## [Supplied text]
= = = = = = =

The opinion of the court was delivered by: Hon. Harold Baer, Jr., District Judge
Plaintiffs C.V Starr & Co., Inc. and C.V. Starr & Co. ("CV Starr California") (collectively, "CV Starr") allege claims for, inter alia, trademark infringement and "cybersquatting" under the Lanham Act, 15 U.S.C. § 1125, as well as common law conversion against defendant American International Group, Inc. ("AIG"). AIG has counterclaimed for, inter alia, trademark infringement and unfair competition. CV Starr seeks a preliminary injunction transferring control of the internet site "cvstarr.com" from AIG to CV Starr. The parties appeared at a hearing on this motion on May 2, 2006. For the reasons that follow, CV Starr's motion is GRANTED in part.
This litigation stems from the demise of the longstanding business relationship between CV Starr and AIG. Cornelius Vander Starr (the namesake of CV Starr) founded the first domestic corporation to use the "American International" brand in 1926. (Declaration of Ralph Mucerino, dated April 20, 2006 ("Mucerino Dec.") ¶ 3, 5). Mr. Starr founded CV Starr & Co., Inc. in 1950. (Id. ¶ 6; Affirmation of Kenneth A. Plevan, dated April 20, 2006 ("Plevan Aff.") ¶ 10). In 1970, AIG purchased most of the assets of CV Starr & Co., Inc. in exchange for AIG stock. (Mucerino Dec. ¶ 10). However, CV Starr & Co., Inc. retained ownership of several "managing general agencies" that "underwrite and manage various specialty lines of insurance." (Plevan Aff. ¶ 11). According to AIG, a managing general agent "is an agent authorized by an insurance company to manage all or part of an insurer's business, often in a specific geographic territory and/ or for a particular class of insurance." (Mucerino Dec. ¶ 12). These agencies consisted of plaintiff CV Starr California, Starr Technical Risks Agency, Inc., Starr Associates, Inc., American International Aviation Agency, and American International Marine Agency, Inc. (collectively, the "CV Starr Agencies"). CV Starr California shared office space with AIG in San Francisco, Los Angeles and Seattle. (Affirmation of Daryl J. Dusich, dated April 20, 2006 ("Dusich Aff.") ¶ 8). Until just recently, the CV Starr Agencies acted as managing general agents for AIG member companies pursuant to written management agreements. (Mucerino Dec. ¶ 10; Pl.'s Ex. 15).*fn1 CV Starr California's agency contract with AIG will terminate on May 14, 2006. (Dusich Aff. ¶ 14).

= = = = = = =

## [Listing]
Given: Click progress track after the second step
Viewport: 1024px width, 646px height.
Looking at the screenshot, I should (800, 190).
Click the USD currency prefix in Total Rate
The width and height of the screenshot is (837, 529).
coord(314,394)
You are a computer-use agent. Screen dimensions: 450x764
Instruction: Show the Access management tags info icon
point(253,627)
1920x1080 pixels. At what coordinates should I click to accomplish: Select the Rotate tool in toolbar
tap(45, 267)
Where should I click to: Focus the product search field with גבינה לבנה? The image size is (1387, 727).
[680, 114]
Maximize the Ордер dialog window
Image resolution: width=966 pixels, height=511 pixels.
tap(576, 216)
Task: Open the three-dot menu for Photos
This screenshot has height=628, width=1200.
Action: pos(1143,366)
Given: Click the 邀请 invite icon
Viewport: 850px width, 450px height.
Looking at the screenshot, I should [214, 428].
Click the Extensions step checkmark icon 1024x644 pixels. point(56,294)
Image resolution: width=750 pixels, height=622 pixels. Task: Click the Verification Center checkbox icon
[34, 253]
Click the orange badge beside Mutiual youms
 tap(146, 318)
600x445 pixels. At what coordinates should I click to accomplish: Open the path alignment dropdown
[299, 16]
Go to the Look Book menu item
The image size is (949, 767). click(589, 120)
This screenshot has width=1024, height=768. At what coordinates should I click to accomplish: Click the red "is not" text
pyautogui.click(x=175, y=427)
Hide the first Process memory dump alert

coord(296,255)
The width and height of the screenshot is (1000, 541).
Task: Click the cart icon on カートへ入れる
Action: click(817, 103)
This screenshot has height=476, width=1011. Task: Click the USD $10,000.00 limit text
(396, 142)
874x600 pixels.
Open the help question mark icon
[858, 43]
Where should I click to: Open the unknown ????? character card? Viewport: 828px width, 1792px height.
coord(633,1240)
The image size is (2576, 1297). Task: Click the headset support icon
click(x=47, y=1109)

= = = = = = =

## [Directions]
1. Retype the court opinion between "The opinion of" and "GRANTED in part.", inclusive.
2. Echo the entries from their first line through the line containing "point(253,627)", inclusive.
The entries are unrelated to the court opinion.

## [Full solutions]
1.
The opinion of the court was delivered by: Hon. Harold Baer, Jr., District Judge
Plaintiffs C.V Starr & Co., Inc. and C.V. Starr & Co. ("CV Starr California") (collectively, "CV Starr") allege claims for, inter alia, trademark infringement and "cybersquatting" under the Lanham Act, 15 U.S.C. § 1125, as well as common law conversion against defendant American International Group, Inc. ("AIG"). AIG has counterclaimed for, inter alia, trademark infringement and unfair competition. CV Starr seeks a preliminary injunction transferring control of the internet site "cvstarr.com" from AIG to CV Starr. The parties appeared at a hearing on this motion on May 2, 2006. For the reasons that follow, CV Starr's motion is GRANTED in part.

2.
Given: Click progress track after the second step
Viewport: 1024px width, 646px height.
Looking at the screenshot, I should (800, 190).
Click the USD currency prefix in Total Rate
The width and height of the screenshot is (837, 529).
coord(314,394)
You are a computer-use agent. Screen dimensions: 450x764
Instruction: Show the Access management tags info icon
point(253,627)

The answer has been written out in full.